On April 26, that fight ended in tragedy. Skaikay passed away after it was found earlier this year that the tumor in her brain had grown, slightly but enough to put pressure on nerves that caused her to begin losing functions. She was placed under hospice care for two weeks before the illness claimed her life.
Skaikay was diagnosed with Diffuse Pontine Giloma (DPG) in November of 2019, after enduring bouts of neck pain for almost a calendar year. Physicians believed it to be muscle spasms, a pinched nerve and minor arthritis at different points over that span, but none of the treatments directed to improving those ailments seemed to land.
But two months before her emergency room visit, her symptoms became more intense, including nausea and vomiting. An MRI did not provide an answer, and she began physical therapy – she was two weeks into that when she passed out.
She underwent successful emergency surgery to treat the immediate issue, but days later came the diagnosis of DPG, a brain cancer that occurs mostly in children. There are just 600 cases a year, and it’s estimated that just 100 of those cases are in adults. An aggressive tumor was the cause of Skaikay’s pain, and worse, its location rendered it inoperable. It was determined radiation treatment could prolong her life, but not solve the issue.
“It happened pretty quick … I know their family is pretty devastated,” said David Heymann, a close friend of Skaikay and her husband, Yousef, who has known Heymann since high school. “Obviously, it’s never something you wanted to see happen, but as serious as her condition was, I think they knew … even so, it’s hit everyone hard.”
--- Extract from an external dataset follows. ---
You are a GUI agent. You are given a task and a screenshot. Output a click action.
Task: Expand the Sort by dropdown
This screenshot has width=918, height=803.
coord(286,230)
Heymann said he’s exploring ways to help Yousef and the couple’s three children. In 2019, the family sought help and treatment from a private clinic in Houston – Yousef told Herald-Guide at the time the clinic was the only place to that point that had given them hope that Louissa’s situation was potentially curable. But because those treatments were classified as investigatory, it would not be covered by insurance and all funds would have to come out of pocket.
Yousef made a GoFundMe page (titled Louissa’s battle against brain cancer) at the time to help offset the cost, and nearly 200 people donated to the family’s cause.
“I’m not sure what direction to go in,” Heymann said. “I’m sure the GoFundMe is still up. But I just … he’s such a good guy. I know their family well and they’re all great people. It’s going to be hard enough for him with three kids and I want to do something to help, but I’m not sure what. Maybe if people know their story, someone could point me in the right direction. I want to do something for him.”
Heymann said it seemed Louissa’s condition was improving last year, but never to the point of remission.
“The tumor had gotten a bit smaller, but it wasn’t enough to make a significant impact,” he said.